Short exercise: From the news item about the indigenous vegetables project below, list every country it names as a place where the project aims to improve African Indigenous Vegetables.

Passage:
╔══
Posted in Latest News on Sunday, 10 July 2011. Hits 5710 Print


In a recently initiated project which will see the increase in consumption and production of Zambian indigenous vegetables, Agribusiness in Sustainable Natural African Plant Products (ASNAPP) has partnered with Purdue and Rutgers Universities in the Horticulture Collaboration Research Support Program (Hort CRSP).

The project is made possible by the generous support of the American people through the United States Agency for International Development (USAID). It aims at enhancing the potential for production, utilization and marketing of African Indigenous Vegetables (AIVs) in Zambia, Kenya and Tanzania.
Speaking at the projects’ first training workshop held at Sun International Hotel in Livingstone, Professor of Horticulture and Principle Investigator of the project, Dr. Steve Weller said the project’s goal is to establish a base of information and experience for greater production and use of indigenous vegetables that in the long-term will provide a source of food that improves nutrition, health and economic security for Zambians.
╚══
Entries supplied:
╔══
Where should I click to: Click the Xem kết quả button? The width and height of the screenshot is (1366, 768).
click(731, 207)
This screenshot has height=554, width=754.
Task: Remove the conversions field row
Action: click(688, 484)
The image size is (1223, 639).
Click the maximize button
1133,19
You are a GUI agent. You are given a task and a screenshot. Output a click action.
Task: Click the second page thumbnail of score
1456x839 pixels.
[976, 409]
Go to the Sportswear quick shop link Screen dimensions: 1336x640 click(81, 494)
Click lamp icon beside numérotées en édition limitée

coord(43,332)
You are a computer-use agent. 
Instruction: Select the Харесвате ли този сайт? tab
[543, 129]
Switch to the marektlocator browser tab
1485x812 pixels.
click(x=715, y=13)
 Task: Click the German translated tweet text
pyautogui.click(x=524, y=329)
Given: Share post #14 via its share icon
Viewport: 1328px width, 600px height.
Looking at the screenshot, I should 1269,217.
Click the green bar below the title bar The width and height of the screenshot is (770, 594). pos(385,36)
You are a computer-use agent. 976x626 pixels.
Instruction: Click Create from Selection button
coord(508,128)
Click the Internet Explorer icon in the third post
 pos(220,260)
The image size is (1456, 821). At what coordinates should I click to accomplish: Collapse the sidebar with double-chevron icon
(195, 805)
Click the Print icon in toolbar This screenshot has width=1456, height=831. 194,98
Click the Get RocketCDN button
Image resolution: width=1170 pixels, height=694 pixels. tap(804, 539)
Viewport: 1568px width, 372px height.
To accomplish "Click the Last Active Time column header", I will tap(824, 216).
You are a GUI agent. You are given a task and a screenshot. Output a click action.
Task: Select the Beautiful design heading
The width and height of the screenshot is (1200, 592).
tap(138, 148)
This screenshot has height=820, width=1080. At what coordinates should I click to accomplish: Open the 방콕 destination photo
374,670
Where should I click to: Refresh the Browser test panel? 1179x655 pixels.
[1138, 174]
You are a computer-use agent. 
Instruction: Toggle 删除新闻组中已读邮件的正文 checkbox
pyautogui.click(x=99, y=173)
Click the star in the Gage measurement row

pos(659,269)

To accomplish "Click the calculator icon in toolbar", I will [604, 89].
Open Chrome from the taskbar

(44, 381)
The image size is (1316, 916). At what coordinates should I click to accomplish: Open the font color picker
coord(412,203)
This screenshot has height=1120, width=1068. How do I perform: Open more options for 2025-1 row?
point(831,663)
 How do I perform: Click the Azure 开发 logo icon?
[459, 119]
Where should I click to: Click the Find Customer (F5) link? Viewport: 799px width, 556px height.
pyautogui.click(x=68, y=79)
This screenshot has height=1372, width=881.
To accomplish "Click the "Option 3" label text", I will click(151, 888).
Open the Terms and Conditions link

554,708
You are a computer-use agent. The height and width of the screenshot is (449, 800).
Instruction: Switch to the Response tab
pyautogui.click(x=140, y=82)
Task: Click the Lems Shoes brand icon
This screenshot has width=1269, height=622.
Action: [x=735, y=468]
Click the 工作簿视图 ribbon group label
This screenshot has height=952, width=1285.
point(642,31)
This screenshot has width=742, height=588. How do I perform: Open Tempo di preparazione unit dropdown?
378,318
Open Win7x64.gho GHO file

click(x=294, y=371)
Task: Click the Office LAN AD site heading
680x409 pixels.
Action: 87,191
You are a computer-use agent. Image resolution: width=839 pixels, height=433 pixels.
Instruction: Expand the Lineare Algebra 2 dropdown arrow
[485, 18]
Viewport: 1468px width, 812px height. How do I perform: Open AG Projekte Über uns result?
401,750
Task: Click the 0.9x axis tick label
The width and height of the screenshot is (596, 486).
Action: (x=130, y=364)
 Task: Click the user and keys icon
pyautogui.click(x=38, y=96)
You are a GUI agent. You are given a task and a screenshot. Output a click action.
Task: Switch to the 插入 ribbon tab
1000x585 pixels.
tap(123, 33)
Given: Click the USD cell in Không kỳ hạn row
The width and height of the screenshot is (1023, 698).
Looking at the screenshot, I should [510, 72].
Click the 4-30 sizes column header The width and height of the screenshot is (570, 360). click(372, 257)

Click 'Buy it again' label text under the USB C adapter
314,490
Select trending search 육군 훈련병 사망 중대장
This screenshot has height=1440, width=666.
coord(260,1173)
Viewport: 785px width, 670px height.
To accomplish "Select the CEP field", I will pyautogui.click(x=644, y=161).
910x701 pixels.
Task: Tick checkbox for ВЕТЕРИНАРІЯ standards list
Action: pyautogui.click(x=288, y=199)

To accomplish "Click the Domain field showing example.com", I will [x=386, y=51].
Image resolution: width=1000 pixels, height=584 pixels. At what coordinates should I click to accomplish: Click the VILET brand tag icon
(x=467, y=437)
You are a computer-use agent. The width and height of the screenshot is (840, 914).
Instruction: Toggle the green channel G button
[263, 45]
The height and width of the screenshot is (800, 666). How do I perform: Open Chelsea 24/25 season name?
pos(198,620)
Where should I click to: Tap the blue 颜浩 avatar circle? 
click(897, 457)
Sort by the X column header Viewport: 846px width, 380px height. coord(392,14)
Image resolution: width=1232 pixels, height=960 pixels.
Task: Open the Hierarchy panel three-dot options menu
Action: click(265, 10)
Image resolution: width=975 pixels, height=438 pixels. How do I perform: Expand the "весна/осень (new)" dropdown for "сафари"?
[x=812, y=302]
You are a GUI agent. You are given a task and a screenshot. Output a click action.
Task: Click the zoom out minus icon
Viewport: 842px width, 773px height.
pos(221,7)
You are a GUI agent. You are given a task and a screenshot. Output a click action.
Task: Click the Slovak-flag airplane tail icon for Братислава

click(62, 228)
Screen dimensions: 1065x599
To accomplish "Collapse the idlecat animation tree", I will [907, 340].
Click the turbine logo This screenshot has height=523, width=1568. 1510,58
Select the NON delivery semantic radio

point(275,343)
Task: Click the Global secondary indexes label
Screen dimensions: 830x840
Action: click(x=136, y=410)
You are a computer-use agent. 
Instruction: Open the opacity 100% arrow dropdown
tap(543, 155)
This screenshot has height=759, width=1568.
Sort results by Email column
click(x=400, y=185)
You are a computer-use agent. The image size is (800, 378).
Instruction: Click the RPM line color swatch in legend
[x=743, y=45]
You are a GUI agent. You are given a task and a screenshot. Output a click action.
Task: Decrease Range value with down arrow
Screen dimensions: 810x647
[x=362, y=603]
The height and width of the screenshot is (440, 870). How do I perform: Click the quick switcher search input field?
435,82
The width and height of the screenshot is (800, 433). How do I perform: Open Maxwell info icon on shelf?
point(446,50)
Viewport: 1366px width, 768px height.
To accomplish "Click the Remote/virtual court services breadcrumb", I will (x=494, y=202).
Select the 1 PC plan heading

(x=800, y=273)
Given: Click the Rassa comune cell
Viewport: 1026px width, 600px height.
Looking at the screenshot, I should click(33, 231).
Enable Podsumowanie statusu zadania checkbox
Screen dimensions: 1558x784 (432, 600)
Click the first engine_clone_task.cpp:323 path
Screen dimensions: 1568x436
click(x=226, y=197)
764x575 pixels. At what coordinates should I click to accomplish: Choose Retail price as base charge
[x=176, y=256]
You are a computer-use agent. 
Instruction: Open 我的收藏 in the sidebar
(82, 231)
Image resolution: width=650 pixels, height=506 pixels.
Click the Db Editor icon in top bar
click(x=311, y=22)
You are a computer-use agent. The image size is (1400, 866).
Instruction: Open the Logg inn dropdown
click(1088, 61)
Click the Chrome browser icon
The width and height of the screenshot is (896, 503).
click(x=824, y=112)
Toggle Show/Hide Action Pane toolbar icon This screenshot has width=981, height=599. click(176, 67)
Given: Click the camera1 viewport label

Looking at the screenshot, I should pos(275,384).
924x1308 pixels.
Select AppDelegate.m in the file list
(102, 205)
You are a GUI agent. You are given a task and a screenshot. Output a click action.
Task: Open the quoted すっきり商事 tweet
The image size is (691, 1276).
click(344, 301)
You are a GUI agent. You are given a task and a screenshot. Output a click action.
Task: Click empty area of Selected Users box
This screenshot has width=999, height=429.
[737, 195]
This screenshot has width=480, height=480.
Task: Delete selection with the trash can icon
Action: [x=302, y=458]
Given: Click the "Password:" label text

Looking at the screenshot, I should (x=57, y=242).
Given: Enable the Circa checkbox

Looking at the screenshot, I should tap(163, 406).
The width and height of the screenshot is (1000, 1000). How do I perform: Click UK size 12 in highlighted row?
╚══
Problem solution: Zambia, Kenya, Tanzania